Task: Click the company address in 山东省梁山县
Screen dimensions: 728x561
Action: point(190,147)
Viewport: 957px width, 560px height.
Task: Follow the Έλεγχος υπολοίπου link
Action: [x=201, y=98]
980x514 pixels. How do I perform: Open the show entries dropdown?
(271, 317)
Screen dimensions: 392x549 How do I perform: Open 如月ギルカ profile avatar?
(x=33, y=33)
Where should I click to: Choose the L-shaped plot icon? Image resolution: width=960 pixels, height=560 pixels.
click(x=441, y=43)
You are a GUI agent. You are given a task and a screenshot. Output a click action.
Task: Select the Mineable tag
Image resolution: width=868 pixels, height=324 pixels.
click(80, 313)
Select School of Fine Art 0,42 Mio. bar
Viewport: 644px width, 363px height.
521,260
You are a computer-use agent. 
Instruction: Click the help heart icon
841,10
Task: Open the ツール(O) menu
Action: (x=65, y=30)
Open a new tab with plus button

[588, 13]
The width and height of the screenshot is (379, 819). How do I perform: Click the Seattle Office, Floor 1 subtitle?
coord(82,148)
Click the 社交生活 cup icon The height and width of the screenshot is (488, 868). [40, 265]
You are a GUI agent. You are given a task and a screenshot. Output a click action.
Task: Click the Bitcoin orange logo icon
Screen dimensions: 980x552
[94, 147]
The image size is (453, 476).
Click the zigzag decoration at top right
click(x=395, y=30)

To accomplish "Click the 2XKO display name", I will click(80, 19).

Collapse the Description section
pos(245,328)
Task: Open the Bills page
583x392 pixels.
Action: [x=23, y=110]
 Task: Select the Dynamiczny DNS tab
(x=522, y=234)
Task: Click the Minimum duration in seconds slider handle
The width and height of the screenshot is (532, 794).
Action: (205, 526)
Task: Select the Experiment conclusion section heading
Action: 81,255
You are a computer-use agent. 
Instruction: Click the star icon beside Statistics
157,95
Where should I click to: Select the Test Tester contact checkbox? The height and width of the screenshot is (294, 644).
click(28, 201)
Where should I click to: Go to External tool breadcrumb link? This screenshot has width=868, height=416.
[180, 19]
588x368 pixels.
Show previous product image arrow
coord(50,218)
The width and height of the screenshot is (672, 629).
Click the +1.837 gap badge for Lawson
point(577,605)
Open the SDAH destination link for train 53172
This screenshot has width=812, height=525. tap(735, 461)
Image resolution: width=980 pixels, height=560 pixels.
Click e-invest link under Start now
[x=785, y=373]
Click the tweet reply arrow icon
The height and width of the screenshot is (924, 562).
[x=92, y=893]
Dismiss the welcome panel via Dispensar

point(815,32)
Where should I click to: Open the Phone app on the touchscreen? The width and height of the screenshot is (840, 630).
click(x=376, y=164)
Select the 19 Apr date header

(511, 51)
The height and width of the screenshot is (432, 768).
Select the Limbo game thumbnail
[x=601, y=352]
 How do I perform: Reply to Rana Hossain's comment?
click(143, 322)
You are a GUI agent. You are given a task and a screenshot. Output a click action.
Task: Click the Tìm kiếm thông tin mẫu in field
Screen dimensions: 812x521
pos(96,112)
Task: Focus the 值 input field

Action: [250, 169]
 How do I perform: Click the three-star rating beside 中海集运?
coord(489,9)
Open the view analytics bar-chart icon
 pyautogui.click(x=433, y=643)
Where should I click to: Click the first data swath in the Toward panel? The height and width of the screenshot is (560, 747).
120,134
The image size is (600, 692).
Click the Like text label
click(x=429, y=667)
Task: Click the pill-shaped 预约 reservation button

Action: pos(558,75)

# What this task involves:
Each line above needs to be output again, exactly as shown.

# Problem solution:
Task: Click the company address in 山东省梁山县
Screen dimensions: 728x561
Action: point(190,147)
Viewport: 957px width, 560px height.
Task: Follow the Έλεγχος υπολοίπου link
Action: [x=201, y=98]
980x514 pixels. How do I perform: Open the show entries dropdown?
(271, 317)
Screen dimensions: 392x549 How do I perform: Open 如月ギルカ profile avatar?
(x=33, y=33)
Where should I click to: Choose the L-shaped plot icon? Image resolution: width=960 pixels, height=560 pixels.
click(x=441, y=43)
You are a GUI agent. You are given a task and a screenshot. Output a click action.
Task: Select the Mineable tag
Image resolution: width=868 pixels, height=324 pixels.
click(80, 313)
Select School of Fine Art 0,42 Mio. bar
Viewport: 644px width, 363px height.
521,260
You are a computer-use agent. 
Instruction: Click the help heart icon
841,10
Task: Open the ツール(O) menu
Action: (x=65, y=30)
Open a new tab with plus button

[588, 13]
The width and height of the screenshot is (379, 819). How do I perform: Click the Seattle Office, Floor 1 subtitle?
coord(82,148)
Click the 社交生活 cup icon The height and width of the screenshot is (488, 868). [40, 265]
You are a GUI agent. You are given a task and a screenshot. Output a click action.
Task: Click the Bitcoin orange logo icon
Screen dimensions: 980x552
[94, 147]
The image size is (453, 476).
Click the zigzag decoration at top right
click(x=395, y=30)

To accomplish "Click the 2XKO display name", I will click(80, 19).

Collapse the Description section
pos(245,328)
Task: Open the Bills page
583x392 pixels.
Action: [x=23, y=110]
 Task: Select the Dynamiczny DNS tab
(x=522, y=234)
Task: Click the Minimum duration in seconds slider handle
The width and height of the screenshot is (532, 794).
Action: (205, 526)
Task: Select the Experiment conclusion section heading
Action: 81,255
You are a computer-use agent. 
Instruction: Click the star icon beside Statistics
157,95
Where should I click to: Select the Test Tester contact checkbox? The height and width of the screenshot is (294, 644).
click(28, 201)
Where should I click to: Go to External tool breadcrumb link? This screenshot has width=868, height=416.
[180, 19]
588x368 pixels.
Show previous product image arrow
coord(50,218)
The width and height of the screenshot is (672, 629).
Click the +1.837 gap badge for Lawson
point(577,605)
Open the SDAH destination link for train 53172
This screenshot has width=812, height=525. tap(735, 461)
Image resolution: width=980 pixels, height=560 pixels.
Click e-invest link under Start now
[x=785, y=373]
Click the tweet reply arrow icon
The height and width of the screenshot is (924, 562).
[x=92, y=893]
Dismiss the welcome panel via Dispensar

point(815,32)
Where should I click to: Open the Phone app on the touchscreen? The width and height of the screenshot is (840, 630).
click(x=376, y=164)
Select the 19 Apr date header

(511, 51)
The height and width of the screenshot is (432, 768).
Select the Limbo game thumbnail
[x=601, y=352]
 How do I perform: Reply to Rana Hossain's comment?
click(143, 322)
You are a GUI agent. You are given a task and a screenshot. Output a click action.
Task: Click the Tìm kiếm thông tin mẫu in field
Screen dimensions: 812x521
pos(96,112)
Task: Focus the 值 input field

Action: [250, 169]
 How do I perform: Click the three-star rating beside 中海集运?
coord(489,9)
Open the view analytics bar-chart icon
 pyautogui.click(x=433, y=643)
Where should I click to: Click the first data swath in the Toward panel? The height and width of the screenshot is (560, 747).
120,134
The image size is (600, 692).
Click the Like text label
click(x=429, y=667)
Task: Click the pill-shaped 预约 reservation button

Action: pos(558,75)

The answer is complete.